The backbone of the exhibition is however literally formed by the work of Samuel Étienne and Dominique De Beir. The latter uses the shelves of her Rayonnages Altération, racks that are sculptures in themselves with their typically hammered surfaces, to generously show the work of the other participants. Amongst others the various petri dishes that Étienne has transformed into MicrosCopies, hinting to the ongoing copying activities of Bouvard and Pécuchet. A small fanzine edition with the same title presents various geomorphological surfaces. Most surprising are probably his so-called payscaments, the name of which is an amalgamation of the words paysage (landscape) and médicament (medicine). Étienne sees his meticulously designed ‘medicines’ as a way of both consuming and preserving various landscapes. A special edition of his fanzine Karst [2] comes with a box of six landscape capsules that can be ‘mentally’ taken to be transported to a landscape of once choice. Neatly positioned on the connecting cable housing between the sockets on the back wall is a series of medicine boxes of Chavignolles, the capsules of which possibly give direct access to Bouvard and Péchuchet’s stomping ground. Étienne intends to place Chavignolles on GoogleMaps as part of his New Reality-project [4]. In a way it’s already there.

Notes

[1] Already in April 2019 the members of the project gave a lecture-performance at Galerie Jean Fournier in Paris. Doctor Buvard (aka Seitoung) on this occasion gave a lecture entitled "Teaching the geomorphology of expanded polystyrene and a new substance, polystyrene-DDB" to which Dr. Pichet (aka Tania Vladova) responded.

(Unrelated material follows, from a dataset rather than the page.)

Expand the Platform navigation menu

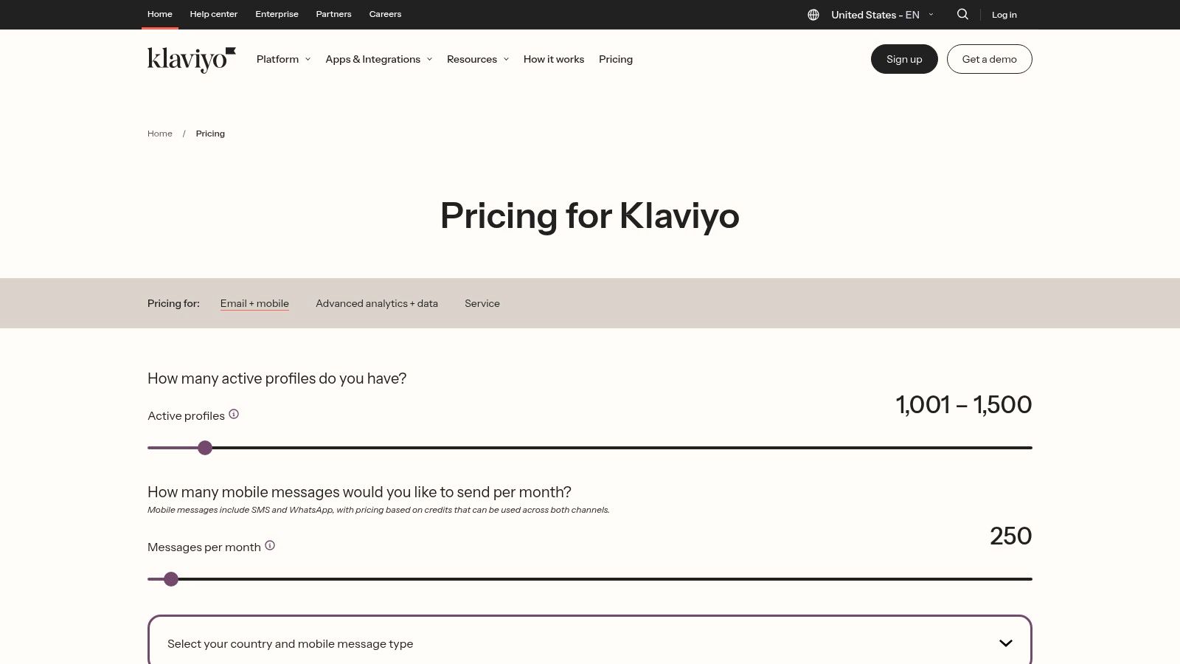[282, 59]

[2] The notion of Fiction-science, basically a form of art science, is further explained in Vladova T., Etienne S., De Beir D. 2020. Creuser pour mieux comprendre. Fiction-Science entre art et géomorphologie. L’Information Géographique, vol. 85, 2, pp. 71-108.

[3] The title refers to a “landscape underlain by limestone which has been eroded by dissolution, producing ridges, towers, fissures, sinkholes and other characteristic landforms”.